Text extract →
Start
Abolish.vim – super-powerful word substitution, case coercion, and abbreviation - camtarn
https://github.com/tpope/vim-abolish
======
camtarn
This is an old plugin, but it's still one of my all-time favourites.

For instance, my task today was to update some terminology in a large app. I
had to replace all references to 'Ab1' with 'AbFoo', 'Ab2' with 'AbBar', and
'Ab3' with 'AbBaz'. I also had to replace 'Near' with 'Node' and 'Far' with
'Antinode'. To complicate matters, both of these were usually found in the
same line, and both had different capitalization variants - e.g.
gAb1NearSensor -> gAbFooNodeSensor, ab1Group -> abFooGroup, nearSensor ->
nodeSensor.
End
Data excerpt →
Start
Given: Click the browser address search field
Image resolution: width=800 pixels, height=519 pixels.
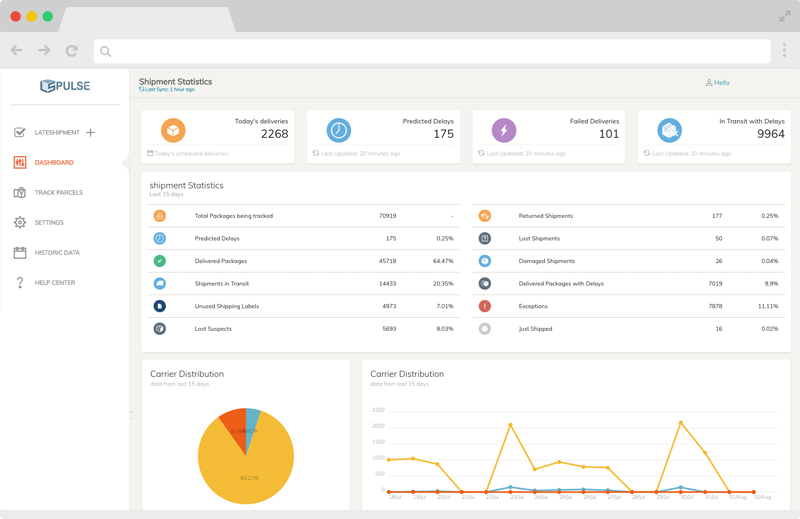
End
What you need to do →
- 1) In the Abolish.vim post, what did 'Far' have to be replaced with?
- 2) Resume the Abolish.vim forum post, picking up after its last sentence.

Results by task →
- 1) 'Antinode'

- 2)
With Abolish.vim, this is simply a case of opening each affected file, then
doing:

    
    
      :%S/ab{1,2,3}/ab{Foo,Bar,Baz}/
      :%S/{near,far}/{node,antinode}/
    

This handles all the possible case combinations automatically. Instead of
spending hours tracking down all possible combinations, and inevitably missing
some, it's done within half an hour.

Just because that's not cool enough, the plugin also offers variable name case
coercion (between MixedCase, camelCase, snake_case, UPPER_CASE, dash-case,
dot.case, space case , and Title Case) and abbreviation/replacement of
commonly used or misspelled words.